In the United States about 600,000 people have PKD. It is the fourth leading cause of kidney failure. If is found in all races and occurs equally in men and women. It causes about 5% of all kidney failure. PKD can affect other organs besides the kidney. People with PKD may have cysts in their liver, pancreas, spleen, ovaries, and large bowel. Cysts in these organs usually do not cause serious problems, but can in some people. PKD can also affect the brain or heart. If PKD affects the brain, it can cause an aneurysm. An aneurysm is a bulging blood vessel that can burst, resulting in a stroke or even death. If PKD affects the heart, the valves can become floppy, resulting in a heart murmur in some patients.
Most people do not develop symptoms until they are 30 to 40 years old. The first noticeable signs and symptoms may include:
- Back or side pain
- An increase in the size of the abdomen
- Blood in the urine
- Frequent bladder or kidney infections
- High blood pressure
High blood pressure is the most common sign of PKD. Occasionally, patients may develop headaches related to high blood pressure or their doctors may detect high blood pressure during a routine physical exam. Because high blood pressure can cause kidney damage, it is very important to treat it. In fact, treatment of high blood pressure can help slow or even prevent kidney failure.
- Fluttering or pounding in the chest
About 25% of PKD patients have a so-called floppy valve in the heart, and may experience a fluttering or pounding in the chest as well as chest pain.
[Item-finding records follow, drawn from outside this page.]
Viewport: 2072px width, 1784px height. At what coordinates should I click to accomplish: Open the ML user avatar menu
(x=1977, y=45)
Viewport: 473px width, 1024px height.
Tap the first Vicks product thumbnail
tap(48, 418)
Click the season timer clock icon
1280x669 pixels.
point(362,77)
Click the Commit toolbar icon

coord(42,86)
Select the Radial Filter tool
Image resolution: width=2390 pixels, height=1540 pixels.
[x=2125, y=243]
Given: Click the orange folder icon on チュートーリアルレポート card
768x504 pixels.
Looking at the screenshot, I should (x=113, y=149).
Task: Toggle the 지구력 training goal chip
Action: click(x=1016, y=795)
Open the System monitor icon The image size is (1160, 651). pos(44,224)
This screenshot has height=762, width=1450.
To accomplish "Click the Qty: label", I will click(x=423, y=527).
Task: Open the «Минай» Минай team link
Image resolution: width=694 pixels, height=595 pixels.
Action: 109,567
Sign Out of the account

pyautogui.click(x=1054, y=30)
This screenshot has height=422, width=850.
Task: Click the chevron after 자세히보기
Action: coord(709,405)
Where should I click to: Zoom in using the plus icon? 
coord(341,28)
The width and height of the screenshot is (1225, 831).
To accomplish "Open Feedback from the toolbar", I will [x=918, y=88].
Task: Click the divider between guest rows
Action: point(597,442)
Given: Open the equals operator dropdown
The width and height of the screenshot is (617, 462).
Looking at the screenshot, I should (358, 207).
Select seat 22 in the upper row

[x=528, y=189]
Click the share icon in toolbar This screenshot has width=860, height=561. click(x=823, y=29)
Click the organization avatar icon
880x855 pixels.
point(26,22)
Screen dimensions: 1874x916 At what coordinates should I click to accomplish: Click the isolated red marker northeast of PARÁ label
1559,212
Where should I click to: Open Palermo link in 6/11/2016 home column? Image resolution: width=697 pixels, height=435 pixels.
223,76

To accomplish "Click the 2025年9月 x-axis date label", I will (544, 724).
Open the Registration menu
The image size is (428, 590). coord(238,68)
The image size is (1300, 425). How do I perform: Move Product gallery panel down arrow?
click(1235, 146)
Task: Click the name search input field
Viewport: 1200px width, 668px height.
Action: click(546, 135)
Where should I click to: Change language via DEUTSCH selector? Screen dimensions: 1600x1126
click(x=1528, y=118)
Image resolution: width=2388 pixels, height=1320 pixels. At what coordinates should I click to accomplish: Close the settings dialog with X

These symptoms almost always disappear on their own but may be the first hint that someone has PKD.
Ultrasound is the most reliable, inexpensive and non-invasive way to diagnose PKD. If someone at risk for PKD is older than 30 years and has a normal ultrasound of the kidneys, he or she probably does not have PKD. Occasionally, a CT scan (computed tomography scan) and MRI (magnetic resonance imaging) may detect smaller cysts that cannot be found by an ultrasound. MRI is used to measure and monitor volume and growth of kidneys and cysts.
PKD is a very active area of research at present. This is a very exciting time in the field and there are several ongoing trials for new treatments.